Cork: Merchant City

Cork: Merchant City

Shipping

Shipping and maritime trade have always been a vital part of the life of Cork.  The city grew up where the River Lee starts to broaden out as it travels to the lower harbour and ultimately to the sea at Roches Point.  As the city developed, it created areas where ships could dock safely.  Indeed the Cork coat of arms shows a ship between two castles.

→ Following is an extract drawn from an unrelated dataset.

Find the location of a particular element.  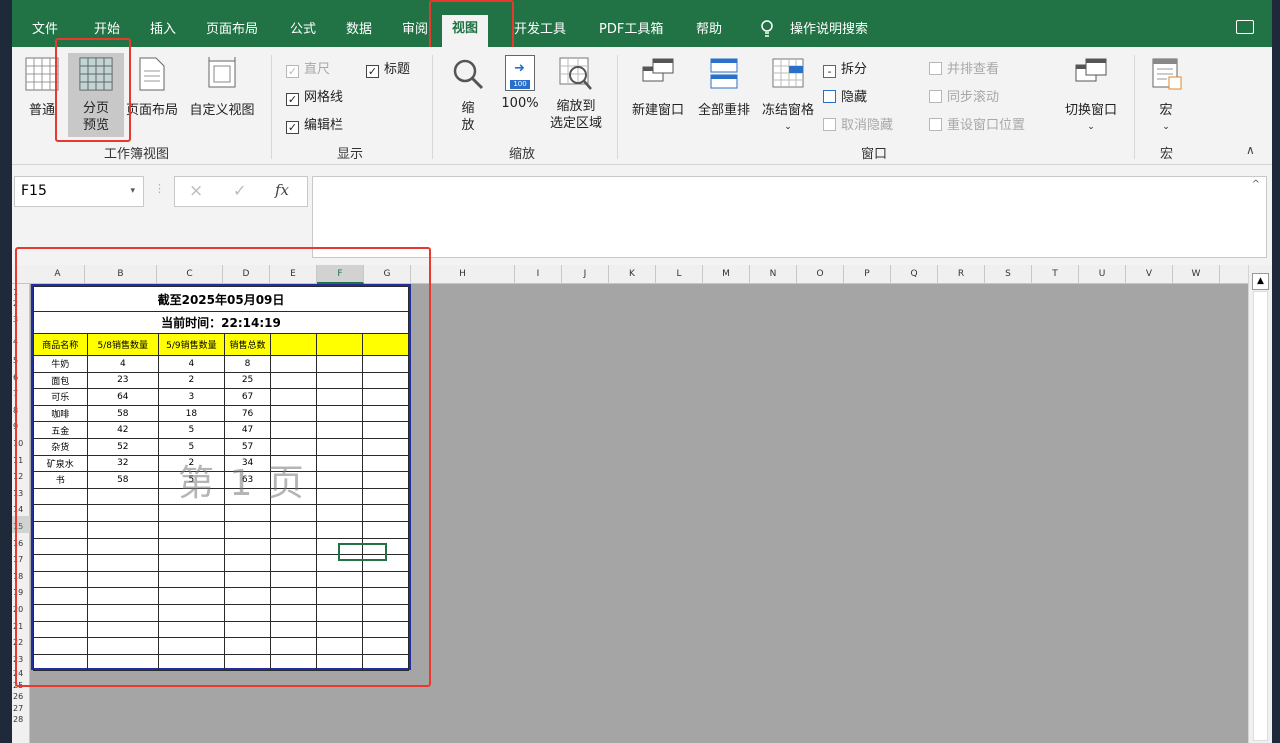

Trade by sea was essential in the expansion of Cork and by the 18th century regular links had been established with many overseas ports.  As well as the long established routes to Britain there were close trading connections with the continent.  French ports such as Bordeaux built up profitable associations with Cork, trading wine, brandy and luxury goods for agricultural products.  There was also a strong trade with the Baltic from where timber was imported.  Some Cork merchants had relations in ports overseas, enabling them to keep a close eye on business matters.  For example, members of the Coppinger, Galwey and Lawton families were based in Bordeaux on the west coast of France.

The geographical location of Cork enabled it to profit from routes between Britain and North America.  The provisions trade was particularly important to the city in the 18th and early 19th centuries, supplying products to ships en route to the West Indies and North America.  The outbreak of the American War of Independence in 1775 and the subsequent entry of France into that war on the side of the Americans, meant that shipping on the routes across the Atlantic was vulnerable to enemy attack.  One solution was to group large numbers of vessels together in a convoy and escort them to their destination with warships.  The large sheltered harbour at Cork was ideal for gathering ships for this purpose during an age when sailing ships often had to wait days or even weeks for a fair wind.  The value of the harbour was not forgotten when war broke out in the 1790s against France and again Cork became a busy gathering place for shipping. 

During this time, much of the main shipping activity took place in the lower harbour as navigation to the city itself was difficult for larger vessels. This was an increasing problem as the size of ships grew during the 19th and 20th centuries.  As late as the 1870s, some ships still had to unload their cargo onto lighters (smaller vessels) at Passage West in the harbour to be brought up to the city.

The authorities recognised this problem and set about a series of improvements.  A new Navigation Wall (now the Marina) was constructed from the mid-18th century to improve the access for shipping as it approached the city.  Similarly, over time, the quaysides in the city itself were improved so that ships could more easily discharge directly onto the city docks.  The result was greatly expanded shipping operations close to the city centre and near the various industries and trades there from the 19th century.  Ironically, by the late 20th century large scale shipping activities again moved to the lower harbour where specially built deep water facilities were developed at Ringaskiddy.

Citizens of Cork saw gradual changes in the type of ships using their port over the centuries.  Wooden hulled sailing vessels were the usual form of transport for people and cargo until the advent of steamships in the early 19th century.  As early as the 1820s there were paddlesteamers regularly using the port, acting as ferries within the harbour itself, to other ports in Ireland and on routes to Britain.  Steam and then diesel  gradually overtook sail, although wooden cargo sailing ships still called to the port as late as the 1930s.  From the mid-19th century iron and steel began to be used instead of wood in the construction of ships and, again, over time fewer and fewer wooden vessels were seen.  During the 19th century Cork had  successful shipbuilding enterprises constructing wooden and later iron vessels.  They also built yachts and boats to cater for the popular recreation of pleasure boating in the harbour area.